When you have the right fit, but not the right engagements, that becomes nurturing. That's something that product and marketing can really help with and be measured on. How many of the good fits can you get to that nurture level and go back into the pre-sales play.
(Andy) Another thing I’ve seen work really well is the community approach. Gainsight and Culture Amp did this really well.
If they weren’t ready to buy we had meetups, geek ups, global events, content, job boards to help you find your next job, Slack groups and things we found to be insanely valuable to be able to engage people. I think it was either Anthony Canata or Nick at Gainsight that said, “We want to be in every deal. We don’t know when that deal's going to happen, but when they start to think about something we want to be there.”
(Sam) How long you can have this relationship with a customer pre-sales or pre-revenue is much longer and better with PLG. Outbound is the worst. It's kind of like speed dating. If it doesn't work out, there's no reason to hang out. With inbound, you have more of a reason to hang out. With PLG, we have a community where you can still get the value from the product and build and nurture that relationship.
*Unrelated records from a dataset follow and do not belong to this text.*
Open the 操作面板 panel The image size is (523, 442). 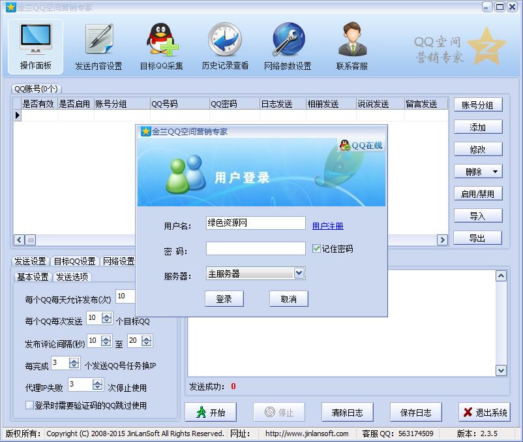34,46
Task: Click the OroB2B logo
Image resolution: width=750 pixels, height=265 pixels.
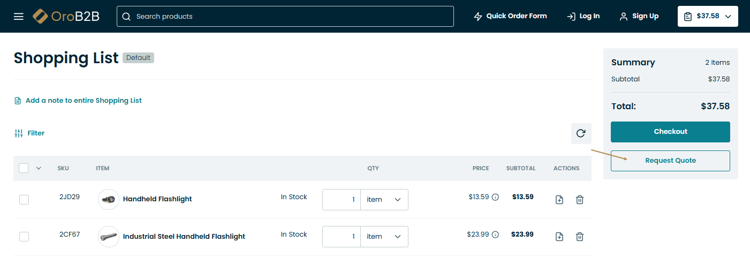Action: [x=66, y=16]
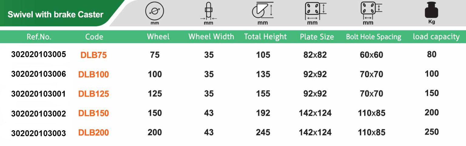The image size is (466, 146).
Task: Click the Code column header
Action: click(94, 37)
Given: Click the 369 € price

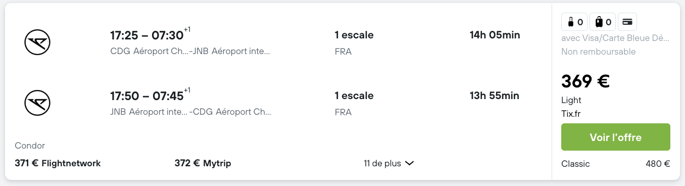Looking at the screenshot, I should click(x=585, y=81).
How can marketing and operations integrate multiple funnels?
(Andy) You have to be running a comprehensive go-to-market effort. One of the partners at Openview said that PLG and virality at its core is just customers talking about you. That may not be in the product, but you may have love. How do you catalyze that? How do you do social? How do you have the brand side? How do you have the content and all of the different pieces that support it?
I look at it as there's one funnel and one set of leads versus an MQL or PQL. That's probably because you're going to end up having mostly one. If you're in a PLG culture, they're going to be product leads. They may just be coming from lots of different places. In the end, they're all there. If you're in more of a B2B SaaS, they're gonna be MQLs. Maybe some will be from the product. I guess I try to not have different types of leads. That being said, I do think leads can have different intents. At Culture Amp, we had something like 10 or 15,000, just these huge numbers. Very quickly, the first couple months, I broke them down into different groups. For instance, people that are asking for demos are going to be put through to a salesperson as fast as humanly possible because they don't need to be nurtured. Then there are the people who have scored over.
I don't think there's the marketing leads and the product leads. I do think once they're in and everyone's working towards driving leads, you can then cut them and triage them and handle them in different ways in an intelligent way.
(Sam) I think a lot of companies are struggling with the semantics. Do you have a funnel for MQLs, another one for PQLs. Now you also have PQA and MQA when you look at the account levels. We're starting to have a lot of funnels and a lot of reporting. Sales is very confused about all those definitions and terms.
A trend that we've seen with our customers and even at MadKudu is we still call them MQLs, but you have an MQL and an MQL type. It can be a product sign up or PQL is a type of MQL, or it could be an account MQL, or it could be a hand raiser MQL. It’s more related to what actions you take on the account more than there are different types of MQL, PQL and the rest. I love the intent, it’s a qualified lead with a given intent.